[Entries taken from a collection]
[start]

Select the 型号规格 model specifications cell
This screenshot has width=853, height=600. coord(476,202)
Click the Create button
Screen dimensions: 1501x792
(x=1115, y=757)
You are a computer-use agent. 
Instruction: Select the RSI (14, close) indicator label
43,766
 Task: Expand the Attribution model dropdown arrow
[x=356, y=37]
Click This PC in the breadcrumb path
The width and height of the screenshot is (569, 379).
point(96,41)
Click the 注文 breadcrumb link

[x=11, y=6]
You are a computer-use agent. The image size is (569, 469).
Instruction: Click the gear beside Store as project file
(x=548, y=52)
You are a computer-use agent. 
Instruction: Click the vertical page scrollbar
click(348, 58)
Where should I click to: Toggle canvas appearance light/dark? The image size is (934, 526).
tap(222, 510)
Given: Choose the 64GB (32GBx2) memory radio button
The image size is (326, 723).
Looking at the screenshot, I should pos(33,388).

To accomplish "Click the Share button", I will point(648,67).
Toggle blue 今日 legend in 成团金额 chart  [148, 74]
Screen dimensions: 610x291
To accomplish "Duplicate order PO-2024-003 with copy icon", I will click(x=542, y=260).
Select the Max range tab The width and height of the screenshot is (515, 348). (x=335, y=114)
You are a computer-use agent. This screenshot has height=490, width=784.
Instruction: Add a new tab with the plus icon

[end]

◆ **Exercise prompt**
Rewrite the material from the line that contains "Screen dimensions: 610x291" through its last line, requests included, and shift every coordinate in the answers up by 38.

◆ **Solution for this exercise**
Screen dimensions: 610x291
To accomplish "Duplicate order PO-2024-003 with copy icon", I will click(x=580, y=298).
Select the Max range tab The width and height of the screenshot is (515, 348). (x=373, y=152)
You are a computer-use agent. This screenshot has height=490, width=784.
Instruction: Add a new tab with the plus icon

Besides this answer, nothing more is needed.